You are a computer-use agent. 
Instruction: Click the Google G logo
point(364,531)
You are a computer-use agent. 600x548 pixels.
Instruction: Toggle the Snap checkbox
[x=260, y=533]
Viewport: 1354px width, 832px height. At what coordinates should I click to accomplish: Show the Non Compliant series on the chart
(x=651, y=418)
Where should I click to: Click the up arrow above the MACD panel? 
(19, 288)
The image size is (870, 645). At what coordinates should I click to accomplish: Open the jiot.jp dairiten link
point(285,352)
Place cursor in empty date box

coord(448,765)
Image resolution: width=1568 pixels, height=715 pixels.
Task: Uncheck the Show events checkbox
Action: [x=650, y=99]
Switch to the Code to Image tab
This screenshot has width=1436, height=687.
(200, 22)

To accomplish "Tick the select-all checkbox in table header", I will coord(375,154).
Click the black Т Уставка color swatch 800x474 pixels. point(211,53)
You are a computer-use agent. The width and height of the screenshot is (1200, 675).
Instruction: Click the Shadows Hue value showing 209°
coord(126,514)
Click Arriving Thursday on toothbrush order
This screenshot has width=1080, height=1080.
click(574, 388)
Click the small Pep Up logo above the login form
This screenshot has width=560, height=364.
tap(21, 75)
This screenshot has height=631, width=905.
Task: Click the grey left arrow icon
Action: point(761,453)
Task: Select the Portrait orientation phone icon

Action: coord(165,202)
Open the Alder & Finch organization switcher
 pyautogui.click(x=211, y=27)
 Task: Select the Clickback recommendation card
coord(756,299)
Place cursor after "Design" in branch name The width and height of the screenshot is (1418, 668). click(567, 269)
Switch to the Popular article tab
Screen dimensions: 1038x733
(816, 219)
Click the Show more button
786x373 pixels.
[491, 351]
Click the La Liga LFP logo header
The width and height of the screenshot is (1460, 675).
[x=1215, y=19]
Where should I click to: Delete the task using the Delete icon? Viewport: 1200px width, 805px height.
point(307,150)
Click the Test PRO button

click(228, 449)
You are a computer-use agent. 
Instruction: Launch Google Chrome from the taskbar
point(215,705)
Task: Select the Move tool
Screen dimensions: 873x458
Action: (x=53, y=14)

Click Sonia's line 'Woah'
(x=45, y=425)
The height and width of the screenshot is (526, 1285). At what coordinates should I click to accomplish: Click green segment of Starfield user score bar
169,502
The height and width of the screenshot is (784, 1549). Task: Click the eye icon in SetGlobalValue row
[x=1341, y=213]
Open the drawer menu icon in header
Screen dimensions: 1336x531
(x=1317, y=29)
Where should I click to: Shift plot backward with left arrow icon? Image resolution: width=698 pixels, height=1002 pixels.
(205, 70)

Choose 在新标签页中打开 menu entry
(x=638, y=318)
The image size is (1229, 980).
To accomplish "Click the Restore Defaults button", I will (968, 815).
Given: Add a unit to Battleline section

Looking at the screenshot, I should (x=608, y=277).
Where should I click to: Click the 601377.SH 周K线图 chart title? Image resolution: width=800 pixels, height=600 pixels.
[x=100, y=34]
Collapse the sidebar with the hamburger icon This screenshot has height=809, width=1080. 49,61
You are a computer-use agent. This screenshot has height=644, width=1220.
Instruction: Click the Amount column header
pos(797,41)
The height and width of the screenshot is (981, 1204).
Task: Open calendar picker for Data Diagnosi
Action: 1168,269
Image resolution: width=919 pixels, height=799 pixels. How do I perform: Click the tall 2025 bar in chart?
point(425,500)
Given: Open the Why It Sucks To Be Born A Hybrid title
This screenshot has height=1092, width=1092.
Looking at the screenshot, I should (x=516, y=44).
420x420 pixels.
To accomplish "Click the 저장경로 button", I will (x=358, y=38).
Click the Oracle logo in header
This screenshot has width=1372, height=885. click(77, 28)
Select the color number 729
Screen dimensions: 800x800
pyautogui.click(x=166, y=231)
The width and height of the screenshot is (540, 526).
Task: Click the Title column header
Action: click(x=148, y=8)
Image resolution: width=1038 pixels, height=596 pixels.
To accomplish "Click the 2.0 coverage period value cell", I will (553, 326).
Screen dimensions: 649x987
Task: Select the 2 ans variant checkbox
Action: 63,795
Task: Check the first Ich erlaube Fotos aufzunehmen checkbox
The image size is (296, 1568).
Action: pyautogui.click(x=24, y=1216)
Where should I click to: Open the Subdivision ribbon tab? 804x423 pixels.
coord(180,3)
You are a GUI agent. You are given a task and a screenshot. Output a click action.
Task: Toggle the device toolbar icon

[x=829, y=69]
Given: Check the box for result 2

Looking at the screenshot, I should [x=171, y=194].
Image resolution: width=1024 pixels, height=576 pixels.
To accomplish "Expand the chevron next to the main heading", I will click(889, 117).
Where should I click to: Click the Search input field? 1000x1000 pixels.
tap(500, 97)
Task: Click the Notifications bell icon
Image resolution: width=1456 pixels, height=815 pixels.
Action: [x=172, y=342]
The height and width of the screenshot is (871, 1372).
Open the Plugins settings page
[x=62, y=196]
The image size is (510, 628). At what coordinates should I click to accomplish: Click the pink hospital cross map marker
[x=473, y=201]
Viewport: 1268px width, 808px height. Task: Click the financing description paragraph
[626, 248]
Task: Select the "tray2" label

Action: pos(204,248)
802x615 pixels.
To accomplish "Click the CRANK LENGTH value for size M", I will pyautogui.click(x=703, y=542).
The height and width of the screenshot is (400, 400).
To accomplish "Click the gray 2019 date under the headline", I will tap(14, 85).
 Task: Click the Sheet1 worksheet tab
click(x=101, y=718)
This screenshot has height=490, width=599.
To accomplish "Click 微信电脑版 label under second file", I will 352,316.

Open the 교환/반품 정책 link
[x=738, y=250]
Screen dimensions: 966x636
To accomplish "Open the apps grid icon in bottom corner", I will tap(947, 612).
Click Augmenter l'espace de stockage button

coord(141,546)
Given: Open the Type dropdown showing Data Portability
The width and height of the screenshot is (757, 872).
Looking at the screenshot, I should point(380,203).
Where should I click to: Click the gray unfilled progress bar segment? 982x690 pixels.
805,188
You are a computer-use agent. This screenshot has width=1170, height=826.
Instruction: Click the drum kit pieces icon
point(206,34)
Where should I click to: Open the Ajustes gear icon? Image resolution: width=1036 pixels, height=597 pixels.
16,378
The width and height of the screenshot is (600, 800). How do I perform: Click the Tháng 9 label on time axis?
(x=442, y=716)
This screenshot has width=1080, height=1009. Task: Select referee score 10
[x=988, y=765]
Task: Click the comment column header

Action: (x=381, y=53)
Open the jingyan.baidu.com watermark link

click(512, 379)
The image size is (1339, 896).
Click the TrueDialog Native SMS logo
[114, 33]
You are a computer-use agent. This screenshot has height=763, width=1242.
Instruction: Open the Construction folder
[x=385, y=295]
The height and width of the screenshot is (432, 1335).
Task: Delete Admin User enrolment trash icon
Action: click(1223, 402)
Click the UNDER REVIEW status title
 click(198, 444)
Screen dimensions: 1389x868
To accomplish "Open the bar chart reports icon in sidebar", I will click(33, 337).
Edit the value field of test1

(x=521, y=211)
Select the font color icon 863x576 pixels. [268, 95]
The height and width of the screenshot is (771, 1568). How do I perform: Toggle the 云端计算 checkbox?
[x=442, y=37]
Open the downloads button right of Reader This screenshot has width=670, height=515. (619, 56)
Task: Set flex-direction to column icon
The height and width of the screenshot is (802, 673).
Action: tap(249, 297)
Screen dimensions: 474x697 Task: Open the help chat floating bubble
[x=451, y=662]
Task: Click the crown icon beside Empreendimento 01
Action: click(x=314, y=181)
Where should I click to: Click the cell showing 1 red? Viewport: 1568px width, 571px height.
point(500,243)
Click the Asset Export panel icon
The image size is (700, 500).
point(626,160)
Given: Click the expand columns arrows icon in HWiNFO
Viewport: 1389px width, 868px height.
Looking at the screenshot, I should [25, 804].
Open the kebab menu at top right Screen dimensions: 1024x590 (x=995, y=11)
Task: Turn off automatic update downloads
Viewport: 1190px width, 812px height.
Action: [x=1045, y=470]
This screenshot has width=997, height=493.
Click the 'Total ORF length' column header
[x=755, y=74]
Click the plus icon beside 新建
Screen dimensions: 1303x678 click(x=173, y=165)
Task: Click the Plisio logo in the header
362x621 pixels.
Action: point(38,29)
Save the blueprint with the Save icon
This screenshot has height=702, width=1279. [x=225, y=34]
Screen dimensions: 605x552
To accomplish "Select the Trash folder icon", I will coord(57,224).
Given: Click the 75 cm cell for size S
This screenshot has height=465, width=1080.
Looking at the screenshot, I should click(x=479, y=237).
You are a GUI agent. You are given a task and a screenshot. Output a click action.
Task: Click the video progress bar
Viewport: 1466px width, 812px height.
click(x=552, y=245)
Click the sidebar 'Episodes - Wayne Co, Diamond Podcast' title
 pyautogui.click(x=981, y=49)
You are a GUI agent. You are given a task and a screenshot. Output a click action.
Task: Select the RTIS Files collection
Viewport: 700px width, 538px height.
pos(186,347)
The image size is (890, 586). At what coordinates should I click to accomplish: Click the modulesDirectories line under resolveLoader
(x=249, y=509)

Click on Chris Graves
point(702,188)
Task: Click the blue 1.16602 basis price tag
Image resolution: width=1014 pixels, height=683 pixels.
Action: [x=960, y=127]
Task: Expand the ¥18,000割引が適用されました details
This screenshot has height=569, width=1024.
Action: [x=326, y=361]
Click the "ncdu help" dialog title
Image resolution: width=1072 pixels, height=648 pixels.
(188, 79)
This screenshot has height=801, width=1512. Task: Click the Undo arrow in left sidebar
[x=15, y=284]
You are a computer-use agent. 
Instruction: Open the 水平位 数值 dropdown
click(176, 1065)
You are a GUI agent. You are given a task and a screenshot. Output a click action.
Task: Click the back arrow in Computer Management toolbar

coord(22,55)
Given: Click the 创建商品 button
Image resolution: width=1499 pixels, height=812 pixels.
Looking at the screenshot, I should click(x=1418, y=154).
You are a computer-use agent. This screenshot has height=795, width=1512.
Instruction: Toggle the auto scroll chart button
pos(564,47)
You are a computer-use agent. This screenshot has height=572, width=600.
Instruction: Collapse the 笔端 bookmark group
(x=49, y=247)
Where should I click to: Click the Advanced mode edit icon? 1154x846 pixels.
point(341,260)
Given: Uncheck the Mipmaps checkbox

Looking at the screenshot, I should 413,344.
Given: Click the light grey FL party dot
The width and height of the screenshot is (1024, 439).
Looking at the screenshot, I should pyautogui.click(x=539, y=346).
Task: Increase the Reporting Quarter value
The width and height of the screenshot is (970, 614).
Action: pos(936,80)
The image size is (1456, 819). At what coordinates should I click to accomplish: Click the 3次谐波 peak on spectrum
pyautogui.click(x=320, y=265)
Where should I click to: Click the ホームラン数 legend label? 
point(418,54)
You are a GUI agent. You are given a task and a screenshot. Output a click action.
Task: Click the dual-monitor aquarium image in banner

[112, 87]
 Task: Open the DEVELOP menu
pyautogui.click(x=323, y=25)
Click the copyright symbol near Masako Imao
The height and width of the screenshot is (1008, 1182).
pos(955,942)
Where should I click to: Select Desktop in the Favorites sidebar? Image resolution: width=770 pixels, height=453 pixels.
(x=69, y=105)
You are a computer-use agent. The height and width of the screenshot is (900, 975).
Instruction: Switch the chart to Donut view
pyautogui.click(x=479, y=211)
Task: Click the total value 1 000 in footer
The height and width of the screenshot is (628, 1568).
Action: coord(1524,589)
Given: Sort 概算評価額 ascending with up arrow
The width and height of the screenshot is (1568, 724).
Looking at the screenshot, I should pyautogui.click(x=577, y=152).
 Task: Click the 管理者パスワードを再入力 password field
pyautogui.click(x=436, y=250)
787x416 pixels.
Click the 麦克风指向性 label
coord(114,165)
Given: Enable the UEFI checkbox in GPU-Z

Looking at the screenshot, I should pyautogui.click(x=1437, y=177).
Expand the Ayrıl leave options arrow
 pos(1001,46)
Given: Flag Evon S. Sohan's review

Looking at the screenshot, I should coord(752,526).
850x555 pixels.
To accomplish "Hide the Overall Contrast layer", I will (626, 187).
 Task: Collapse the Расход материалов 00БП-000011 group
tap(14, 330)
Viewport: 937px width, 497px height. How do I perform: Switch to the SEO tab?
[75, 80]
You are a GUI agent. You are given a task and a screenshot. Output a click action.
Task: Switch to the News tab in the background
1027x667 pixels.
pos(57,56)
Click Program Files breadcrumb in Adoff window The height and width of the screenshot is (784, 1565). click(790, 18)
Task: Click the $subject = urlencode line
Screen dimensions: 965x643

### Aim of the task
In the listing above, find the line containing "Given: Uncheck the Mipmaps checkbox" and the line containing "Task: Click the total value 1 000 in footer", then retype both and every line between them exactly, with nothing else.

### Written answer
Given: Uncheck the Mipmaps checkbox

Looking at the screenshot, I should 413,344.
Given: Click the light grey FL party dot
The width and height of the screenshot is (1024, 439).
Looking at the screenshot, I should pyautogui.click(x=539, y=346).
Task: Increase the Reporting Quarter value
The width and height of the screenshot is (970, 614).
Action: pos(936,80)
The image size is (1456, 819). At what coordinates should I click to accomplish: Click the 3次谐波 peak on spectrum
pyautogui.click(x=320, y=265)
Where should I click to: Click the ホームラン数 legend label? 
point(418,54)
You are a GUI agent. You are given a task and a screenshot. Output a click action.
Task: Click the dual-monitor aquarium image in banner

[112, 87]
 Task: Open the DEVELOP menu
pyautogui.click(x=323, y=25)
Click the copyright symbol near Masako Imao
The height and width of the screenshot is (1008, 1182).
pos(955,942)
Where should I click to: Select Desktop in the Favorites sidebar? Image resolution: width=770 pixels, height=453 pixels.
(x=69, y=105)
You are a computer-use agent. The height and width of the screenshot is (900, 975).
Instruction: Switch the chart to Donut view
pyautogui.click(x=479, y=211)
Task: Click the total value 1 000 in footer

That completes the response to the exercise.